Les femmes dont l'aspect extérieur ne diffère pas clairement de celui de l'homme - qui donnent une impression peu féminines- sont pour des raison biologiques moins désirées que d'autres. Les hommes les laisseront tranquille. Pour vivre, ces femmes doivent lutter tout comme les hommes et comme eux se trouveront dans l'obligation de développer leur intelligence. Les femmes qui donnent une impression peu féminine ne remplissent qu'une seule condition de grand amour : celle de l'égalité intellectuelle avec leur partenaire.
Comme le biologique l'emporte sur tout le reste, les hommes préfèrent les femmes non-intelligentes, mais a l'aspect féminin, aux femmes intelligentes mais moins féminines, conclut Villar. Les hommes ne craignent pas l'intelligence chez une femme, ils redoutent son manque de féminité plus que sa sottise.
La conclusion de Villar est que l'homme ne peut pas trouver la femme qu'il aime, et la femme qui accorde plus de valeur à l'amour de l'homme qu'à sa protection n'est pas capable de lui inspirer l'amour. De même que chez la femme, l'absence de caractéristique spécifiquement féminine est le point de départ d'une capacité intellectuelle normale, chez l'homme c'est souvent un certain manque de virilité qui est à l'origine de son intelligence supérieure. Un être inferieur excite l'instinct nourricier, protecteur, de son compagnon, et non son instinct sexuel, et il incite de ce fait à la polygamie.

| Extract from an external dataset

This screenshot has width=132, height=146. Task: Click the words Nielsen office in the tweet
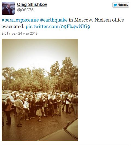[x=109, y=20]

Comme nous l'avons dit la semaine dernière, l'intellectuel est celui qui reste souvent indécis car il prend en compte tous les aspects d'un problème, aspects qui sont parfois contradictoires. Les questions que met devant nous Esther Villar contient à la fois des aspects vrais et des aspects discutables. Chacun de nous tirera de ces textes ce qui lui permettra de mieux comprendre ce qu'il vit dans son couple et dans ses relations avec les autres individus. Nous n'avons servi que de courroie de transmission pour élargir les horizons intellectuels de nos lecteurs.